**TASK REQUIREMENTS:** Return only that part of the material below which starts with the line containing "Image resolution: width=1568" and goes on through the line containing "Open the plugins", restated exactly.

**INFORMATION:**
=======

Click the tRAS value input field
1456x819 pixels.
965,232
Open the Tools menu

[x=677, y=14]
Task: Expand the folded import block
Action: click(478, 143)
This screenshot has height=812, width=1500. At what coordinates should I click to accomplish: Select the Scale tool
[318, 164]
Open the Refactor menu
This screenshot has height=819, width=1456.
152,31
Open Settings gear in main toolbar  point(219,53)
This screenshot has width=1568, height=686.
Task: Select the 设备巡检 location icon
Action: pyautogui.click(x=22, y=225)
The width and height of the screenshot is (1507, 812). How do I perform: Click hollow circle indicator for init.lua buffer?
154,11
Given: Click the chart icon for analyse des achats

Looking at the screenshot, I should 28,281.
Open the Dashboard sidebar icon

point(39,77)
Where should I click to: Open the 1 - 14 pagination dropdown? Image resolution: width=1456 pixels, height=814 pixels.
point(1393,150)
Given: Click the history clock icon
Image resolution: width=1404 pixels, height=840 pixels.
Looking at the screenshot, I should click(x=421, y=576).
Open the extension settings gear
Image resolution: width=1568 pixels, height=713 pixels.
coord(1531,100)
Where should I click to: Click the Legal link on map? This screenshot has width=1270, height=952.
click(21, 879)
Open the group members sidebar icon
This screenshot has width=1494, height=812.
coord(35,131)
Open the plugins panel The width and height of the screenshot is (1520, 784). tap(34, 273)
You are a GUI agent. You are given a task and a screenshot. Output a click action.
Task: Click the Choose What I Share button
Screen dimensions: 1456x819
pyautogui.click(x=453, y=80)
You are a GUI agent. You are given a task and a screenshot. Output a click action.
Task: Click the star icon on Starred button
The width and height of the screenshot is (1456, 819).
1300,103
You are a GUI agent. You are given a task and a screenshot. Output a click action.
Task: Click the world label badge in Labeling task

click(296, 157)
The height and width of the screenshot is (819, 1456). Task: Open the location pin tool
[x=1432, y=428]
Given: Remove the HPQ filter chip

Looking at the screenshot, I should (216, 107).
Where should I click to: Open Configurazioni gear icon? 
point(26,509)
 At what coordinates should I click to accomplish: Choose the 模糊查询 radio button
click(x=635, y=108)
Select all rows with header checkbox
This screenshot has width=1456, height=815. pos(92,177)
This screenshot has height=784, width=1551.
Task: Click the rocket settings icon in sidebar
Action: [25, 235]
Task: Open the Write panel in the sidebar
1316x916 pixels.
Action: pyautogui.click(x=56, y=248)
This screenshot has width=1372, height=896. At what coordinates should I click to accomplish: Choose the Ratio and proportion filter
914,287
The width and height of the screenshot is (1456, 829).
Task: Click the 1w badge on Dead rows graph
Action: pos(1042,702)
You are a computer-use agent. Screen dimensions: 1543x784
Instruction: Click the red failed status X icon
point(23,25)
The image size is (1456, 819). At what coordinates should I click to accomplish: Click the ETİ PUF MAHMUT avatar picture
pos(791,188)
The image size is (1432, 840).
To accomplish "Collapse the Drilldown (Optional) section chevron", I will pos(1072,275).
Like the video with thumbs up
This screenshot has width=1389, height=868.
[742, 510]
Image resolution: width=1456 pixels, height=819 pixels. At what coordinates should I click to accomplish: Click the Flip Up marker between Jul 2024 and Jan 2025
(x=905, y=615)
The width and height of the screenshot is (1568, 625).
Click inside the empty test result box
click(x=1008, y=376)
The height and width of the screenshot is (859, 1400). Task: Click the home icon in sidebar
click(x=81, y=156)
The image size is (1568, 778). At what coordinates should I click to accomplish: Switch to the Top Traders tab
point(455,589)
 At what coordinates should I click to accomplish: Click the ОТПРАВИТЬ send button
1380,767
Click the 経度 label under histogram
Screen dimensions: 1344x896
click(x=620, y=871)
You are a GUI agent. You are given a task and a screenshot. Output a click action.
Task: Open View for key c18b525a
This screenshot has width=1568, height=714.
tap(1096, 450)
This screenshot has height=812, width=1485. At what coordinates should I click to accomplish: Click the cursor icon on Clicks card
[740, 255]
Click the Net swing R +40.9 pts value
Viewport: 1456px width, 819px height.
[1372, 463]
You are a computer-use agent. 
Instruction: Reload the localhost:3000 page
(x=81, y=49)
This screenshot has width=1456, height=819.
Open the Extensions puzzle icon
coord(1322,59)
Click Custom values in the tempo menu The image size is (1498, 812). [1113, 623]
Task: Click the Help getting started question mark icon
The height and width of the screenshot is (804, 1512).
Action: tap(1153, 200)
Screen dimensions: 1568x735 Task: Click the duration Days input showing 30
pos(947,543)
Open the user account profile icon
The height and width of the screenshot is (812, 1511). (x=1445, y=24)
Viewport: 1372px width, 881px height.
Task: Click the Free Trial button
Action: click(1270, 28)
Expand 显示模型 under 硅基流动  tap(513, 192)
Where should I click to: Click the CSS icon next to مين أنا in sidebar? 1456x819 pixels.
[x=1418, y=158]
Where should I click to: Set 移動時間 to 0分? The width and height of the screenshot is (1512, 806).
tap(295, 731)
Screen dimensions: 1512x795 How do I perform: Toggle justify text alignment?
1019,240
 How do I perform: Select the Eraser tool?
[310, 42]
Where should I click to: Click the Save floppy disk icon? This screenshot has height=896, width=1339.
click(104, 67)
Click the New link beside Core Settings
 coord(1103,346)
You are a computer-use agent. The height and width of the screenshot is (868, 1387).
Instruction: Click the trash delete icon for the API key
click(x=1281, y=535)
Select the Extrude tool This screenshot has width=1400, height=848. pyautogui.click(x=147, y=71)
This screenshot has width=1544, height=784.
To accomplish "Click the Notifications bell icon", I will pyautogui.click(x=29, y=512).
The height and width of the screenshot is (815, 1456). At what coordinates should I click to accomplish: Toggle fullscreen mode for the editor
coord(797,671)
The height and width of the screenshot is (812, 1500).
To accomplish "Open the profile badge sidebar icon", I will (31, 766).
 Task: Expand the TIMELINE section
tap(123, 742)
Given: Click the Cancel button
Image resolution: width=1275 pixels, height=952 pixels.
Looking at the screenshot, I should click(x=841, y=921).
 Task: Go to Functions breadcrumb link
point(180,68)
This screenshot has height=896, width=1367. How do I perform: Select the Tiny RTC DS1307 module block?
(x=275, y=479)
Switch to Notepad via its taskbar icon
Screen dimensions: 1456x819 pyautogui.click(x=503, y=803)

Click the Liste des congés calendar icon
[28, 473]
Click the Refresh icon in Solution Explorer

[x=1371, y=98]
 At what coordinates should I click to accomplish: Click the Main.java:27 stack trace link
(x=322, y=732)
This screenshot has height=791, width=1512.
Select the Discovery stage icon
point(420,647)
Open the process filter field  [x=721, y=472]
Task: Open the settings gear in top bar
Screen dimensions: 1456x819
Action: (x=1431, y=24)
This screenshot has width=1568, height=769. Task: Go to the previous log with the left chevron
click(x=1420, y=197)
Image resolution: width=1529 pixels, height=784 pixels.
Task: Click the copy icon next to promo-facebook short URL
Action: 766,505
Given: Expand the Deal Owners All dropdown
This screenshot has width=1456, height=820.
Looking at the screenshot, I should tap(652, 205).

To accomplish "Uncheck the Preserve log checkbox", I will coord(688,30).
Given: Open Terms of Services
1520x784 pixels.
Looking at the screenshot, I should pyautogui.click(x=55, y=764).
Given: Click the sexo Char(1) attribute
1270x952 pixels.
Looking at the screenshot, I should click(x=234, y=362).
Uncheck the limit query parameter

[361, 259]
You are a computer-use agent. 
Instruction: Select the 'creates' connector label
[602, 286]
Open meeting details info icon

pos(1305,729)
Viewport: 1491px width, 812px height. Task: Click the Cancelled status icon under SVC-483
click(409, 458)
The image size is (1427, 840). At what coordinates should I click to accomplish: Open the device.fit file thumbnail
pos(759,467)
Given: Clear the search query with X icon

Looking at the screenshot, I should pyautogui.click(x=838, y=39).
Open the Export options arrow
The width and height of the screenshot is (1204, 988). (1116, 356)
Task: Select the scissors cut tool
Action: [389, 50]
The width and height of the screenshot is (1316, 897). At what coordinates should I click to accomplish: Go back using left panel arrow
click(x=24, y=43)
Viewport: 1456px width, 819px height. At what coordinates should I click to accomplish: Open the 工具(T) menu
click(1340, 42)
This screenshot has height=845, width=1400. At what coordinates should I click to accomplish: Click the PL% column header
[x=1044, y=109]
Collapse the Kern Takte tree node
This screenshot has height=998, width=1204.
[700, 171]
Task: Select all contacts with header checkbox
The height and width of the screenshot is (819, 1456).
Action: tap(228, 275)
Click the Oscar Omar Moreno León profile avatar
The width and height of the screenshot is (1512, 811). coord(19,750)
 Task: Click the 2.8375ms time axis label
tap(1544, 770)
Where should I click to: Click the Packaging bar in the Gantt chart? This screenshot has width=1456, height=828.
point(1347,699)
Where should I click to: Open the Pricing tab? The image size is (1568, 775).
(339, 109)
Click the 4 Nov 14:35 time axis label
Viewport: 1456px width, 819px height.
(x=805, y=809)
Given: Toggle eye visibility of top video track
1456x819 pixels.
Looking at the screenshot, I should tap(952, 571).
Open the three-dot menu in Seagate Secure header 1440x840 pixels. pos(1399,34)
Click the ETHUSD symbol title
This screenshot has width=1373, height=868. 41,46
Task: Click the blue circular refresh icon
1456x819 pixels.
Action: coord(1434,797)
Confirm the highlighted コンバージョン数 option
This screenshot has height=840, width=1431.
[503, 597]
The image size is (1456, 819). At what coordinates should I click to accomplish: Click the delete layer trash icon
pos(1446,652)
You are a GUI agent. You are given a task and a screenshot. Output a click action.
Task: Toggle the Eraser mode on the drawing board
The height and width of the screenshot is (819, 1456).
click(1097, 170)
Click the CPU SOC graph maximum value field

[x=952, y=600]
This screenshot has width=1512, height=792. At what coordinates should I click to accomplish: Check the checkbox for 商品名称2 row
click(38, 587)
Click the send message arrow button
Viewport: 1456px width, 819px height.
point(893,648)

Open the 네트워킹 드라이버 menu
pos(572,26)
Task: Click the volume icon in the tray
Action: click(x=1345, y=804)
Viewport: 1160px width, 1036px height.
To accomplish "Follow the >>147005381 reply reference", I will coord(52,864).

=======

**TASK OUTPUT:**
Image resolution: width=1568 pixels, height=713 pixels.
coord(1531,100)
Where should I click to: Click the Legal link on map? This screenshot has width=1270, height=952.
click(21, 879)
Open the group members sidebar icon
This screenshot has width=1494, height=812.
coord(35,131)
Open the plugins panel The width and height of the screenshot is (1520, 784). tap(34, 273)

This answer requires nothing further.